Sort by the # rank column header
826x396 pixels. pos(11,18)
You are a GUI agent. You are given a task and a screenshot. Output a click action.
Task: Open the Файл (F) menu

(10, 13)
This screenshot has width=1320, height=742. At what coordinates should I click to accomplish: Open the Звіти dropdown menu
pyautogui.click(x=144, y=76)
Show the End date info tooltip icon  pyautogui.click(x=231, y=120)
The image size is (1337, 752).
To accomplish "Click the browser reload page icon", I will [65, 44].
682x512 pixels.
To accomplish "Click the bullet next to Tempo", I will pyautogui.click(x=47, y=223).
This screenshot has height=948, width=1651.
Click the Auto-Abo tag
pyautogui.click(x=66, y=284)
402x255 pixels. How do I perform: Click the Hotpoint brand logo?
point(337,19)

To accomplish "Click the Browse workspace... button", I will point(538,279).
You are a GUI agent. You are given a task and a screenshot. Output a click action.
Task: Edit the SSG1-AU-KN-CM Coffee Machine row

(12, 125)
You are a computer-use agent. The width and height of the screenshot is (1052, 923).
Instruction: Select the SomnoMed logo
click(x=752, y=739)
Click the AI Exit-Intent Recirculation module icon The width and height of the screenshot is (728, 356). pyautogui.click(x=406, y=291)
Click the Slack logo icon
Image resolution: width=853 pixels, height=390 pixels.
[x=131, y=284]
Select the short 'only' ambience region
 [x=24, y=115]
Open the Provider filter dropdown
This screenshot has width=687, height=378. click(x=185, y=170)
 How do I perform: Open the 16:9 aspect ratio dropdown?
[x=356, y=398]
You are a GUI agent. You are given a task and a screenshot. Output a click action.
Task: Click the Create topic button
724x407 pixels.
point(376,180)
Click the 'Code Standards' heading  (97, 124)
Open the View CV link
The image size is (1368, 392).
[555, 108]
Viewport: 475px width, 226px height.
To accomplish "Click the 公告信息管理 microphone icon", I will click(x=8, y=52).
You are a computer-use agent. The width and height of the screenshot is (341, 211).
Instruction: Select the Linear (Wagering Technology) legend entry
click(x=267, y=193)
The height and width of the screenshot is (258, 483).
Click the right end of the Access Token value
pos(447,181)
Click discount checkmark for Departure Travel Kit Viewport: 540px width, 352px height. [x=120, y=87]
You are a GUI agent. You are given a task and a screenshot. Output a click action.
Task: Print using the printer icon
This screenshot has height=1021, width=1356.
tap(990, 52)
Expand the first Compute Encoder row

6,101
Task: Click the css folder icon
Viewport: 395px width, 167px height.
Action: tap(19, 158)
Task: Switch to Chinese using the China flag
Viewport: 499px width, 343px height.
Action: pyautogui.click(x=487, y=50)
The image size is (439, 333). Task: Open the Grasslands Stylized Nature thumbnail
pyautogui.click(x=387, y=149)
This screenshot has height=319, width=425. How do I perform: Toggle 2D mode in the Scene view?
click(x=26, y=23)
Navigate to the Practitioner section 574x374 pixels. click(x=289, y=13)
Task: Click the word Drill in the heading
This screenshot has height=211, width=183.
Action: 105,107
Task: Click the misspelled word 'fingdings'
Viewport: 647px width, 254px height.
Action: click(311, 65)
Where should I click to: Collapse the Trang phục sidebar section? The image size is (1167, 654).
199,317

* * * *

Show every line of the material that contains the word "perform". Case counts.

**TASK RESULT:**
402x255 pixels. How do I perform: Click the Hotpoint brand logo?
 How do I perform: Open the 16:9 aspect ratio dropdown?
This screenshot has height=319, width=425. How do I perform: Toggle 2D mode in the Scene view?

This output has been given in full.